IT directors in British businesses are stuck in a dilemma trying to cut costs while keeping IT staff on tap, according to a new survey.
Some 71 percent use contractors to fill skills shortages, but were struggling to fill the gaps as pressure mounts for them to cut budgets.
Of 200 UK IT directors surveyed, some 46 percent wanted to add resources but were trapped in watertight contracts with contractor firms.
Over half said they overpaid contractors and were unable to do much about it. The contracts most of them had signed demanded fixed payments over a fixed period, they said, and additional resources or time was sold in blocks, creating further difficult commitments.
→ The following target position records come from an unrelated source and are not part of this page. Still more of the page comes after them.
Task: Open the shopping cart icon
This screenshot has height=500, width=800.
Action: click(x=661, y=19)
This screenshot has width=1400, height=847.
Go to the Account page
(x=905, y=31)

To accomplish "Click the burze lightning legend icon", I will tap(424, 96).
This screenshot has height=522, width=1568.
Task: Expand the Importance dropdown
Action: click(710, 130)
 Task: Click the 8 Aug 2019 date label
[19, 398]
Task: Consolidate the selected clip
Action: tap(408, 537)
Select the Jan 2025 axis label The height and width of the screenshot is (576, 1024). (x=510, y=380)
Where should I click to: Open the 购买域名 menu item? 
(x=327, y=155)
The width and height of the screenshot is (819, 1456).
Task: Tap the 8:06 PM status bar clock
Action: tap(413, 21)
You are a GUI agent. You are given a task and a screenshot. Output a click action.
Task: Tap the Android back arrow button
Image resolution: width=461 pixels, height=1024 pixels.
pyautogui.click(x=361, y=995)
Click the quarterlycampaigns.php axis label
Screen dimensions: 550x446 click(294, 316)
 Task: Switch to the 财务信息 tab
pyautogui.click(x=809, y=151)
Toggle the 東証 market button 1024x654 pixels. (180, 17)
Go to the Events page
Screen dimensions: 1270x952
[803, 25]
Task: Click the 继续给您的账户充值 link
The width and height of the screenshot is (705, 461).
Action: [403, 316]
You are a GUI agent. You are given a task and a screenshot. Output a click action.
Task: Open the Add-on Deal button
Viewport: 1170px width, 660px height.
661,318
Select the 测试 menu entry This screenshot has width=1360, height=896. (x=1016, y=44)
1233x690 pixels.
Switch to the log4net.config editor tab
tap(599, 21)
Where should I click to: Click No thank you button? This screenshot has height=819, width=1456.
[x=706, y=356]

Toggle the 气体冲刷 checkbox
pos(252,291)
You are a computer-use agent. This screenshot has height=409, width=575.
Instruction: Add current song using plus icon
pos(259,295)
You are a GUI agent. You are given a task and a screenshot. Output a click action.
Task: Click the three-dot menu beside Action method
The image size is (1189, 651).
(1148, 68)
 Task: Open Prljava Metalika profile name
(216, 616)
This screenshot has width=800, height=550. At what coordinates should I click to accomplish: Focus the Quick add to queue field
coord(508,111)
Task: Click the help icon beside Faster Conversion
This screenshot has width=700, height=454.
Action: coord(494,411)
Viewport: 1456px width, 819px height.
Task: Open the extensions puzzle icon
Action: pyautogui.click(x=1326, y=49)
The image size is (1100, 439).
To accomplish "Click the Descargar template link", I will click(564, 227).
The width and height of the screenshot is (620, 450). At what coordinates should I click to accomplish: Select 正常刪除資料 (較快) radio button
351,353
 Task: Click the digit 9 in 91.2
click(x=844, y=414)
Even when they were paying heavily, 71 percent of firms said they could not hire people with the right skills and experience, holding back IT projects. And the costs of contracting were eating away at training budgets for in-house staff, they said.
Mike Devlin, director at IT services firm Morse, which commissioned the Vanson Bourne research, said businesses needed to look to ‘flexible resourcing’ – a managed service that ideally allows businesses to get hold of the extra IT staff they need, soon after that requirement becomes apparent. Contracts are normally more flexible and allow for faster variations on capacity, he said.
“Employing contractors can enable organisations to fill skills gaps quickly, but on the other hand it can make the IT department less flexible and unable to respond to the changing needs of the business,” he said.